# OSGi Implementierung - Fehler bei Import Package



## Zitzit (29. Okt 2010)

Hallo,
ich arbeite derzeit an einer integration von Drools in SMILA via OSGi. SMILA stellt eine Target Platform bereit in dessen Plugin Ordner ich die Drools Bundles (insb. API und Core) herein kopiert habe. Auf diese habe ich in Eclipse auch zugriff und kann die Drools Klassen in meinen Bundles verwenden.

Beispiel aus manifest.mf:

```
Import-Package:
 org.drools;version="5.1.1",
 org.drools.builder;version="5.1.1",
 org.drools.builder.help;version="5.1.1",
 org.drools.command;version="5.1.1", ...
```

Diese 4 Packages kommen aus dem Drools-API Bundle und es gibt keine Probleme. Will ich allerdings das Package "org.drools.command.impl;version="5.1.1"," aus dem Drools-Core Bundle, über den Plug-In Manifest Editor, importieren, bekomme ich folgende Fehlermeldung (im Reiter MANIFEST.MF): "Bundle 'org.drools.core' exporting package 'org.drools.command.impl' is unresolved" 

Nach fast 2 Tagen Fehlersuche finde ich einfach nicht den Fehler... Warum findet Eclipse das Package über den Import-Packages-Add Button aber zeigt mir dann einen Fehler an?

Das merkwürdige ist, das ich auf meinem anderen Rechner dieses Problem nicht habe. Da importiert er die Packages ohne Probleme.

Hier noch zwei Screenshots die den Fehler verdeutlichen:
Bild1 (Plug-In Manifest Editor: Reiter Dependencies - Add Import Package)





Bild2 (Plug-In Manifest Editor: Reiter MANIFEST.MX - Fehlermeldung)

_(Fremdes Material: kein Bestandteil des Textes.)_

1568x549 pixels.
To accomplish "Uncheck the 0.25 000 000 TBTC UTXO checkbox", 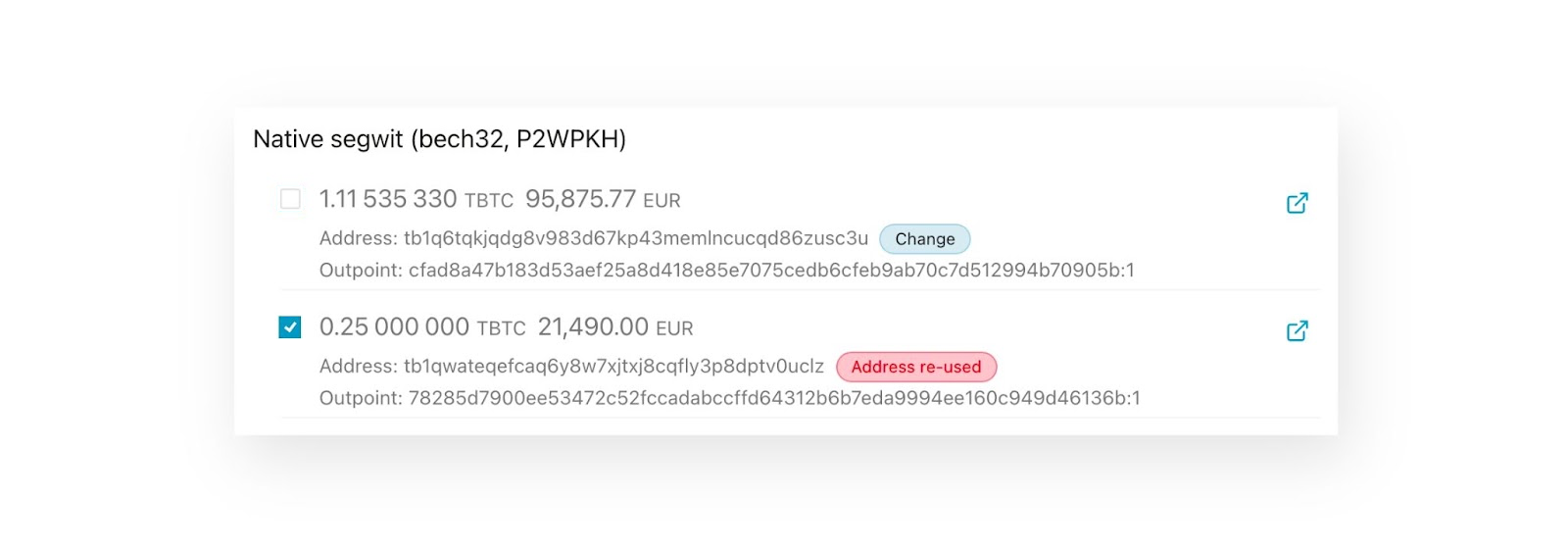I will click(x=290, y=326).
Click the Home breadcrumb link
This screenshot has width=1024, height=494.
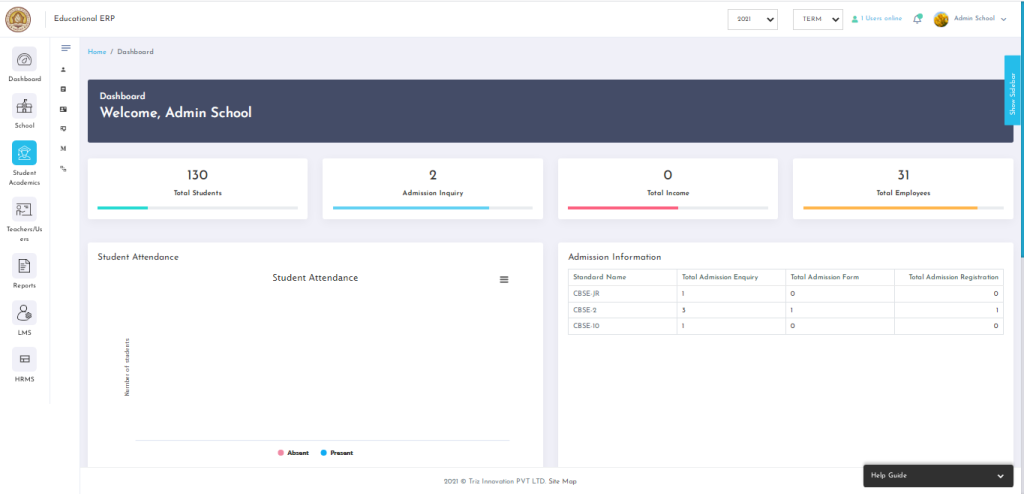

Vielen Dank schonmal im voraus,

zitzit


----------



## Noctarius (29. Okt 2010)

Vermutlich wird impl nicht wirklich vom Bundle exportiert um die interne Implementierung zu verstecken.


----------



## Zitzit (29. Okt 2010)

Doch wird es :/ Das Problem tritt auch bei anderen Packages auf. Kann es vllt. sein das Eclipse intern irgendwo eine falsche/defekte Datei benutzt? Hab den Workspace bereits gewechselt. Das merkwürdige ist halt das es auf meinem anderen Laptop ohne Probleme funktioniert.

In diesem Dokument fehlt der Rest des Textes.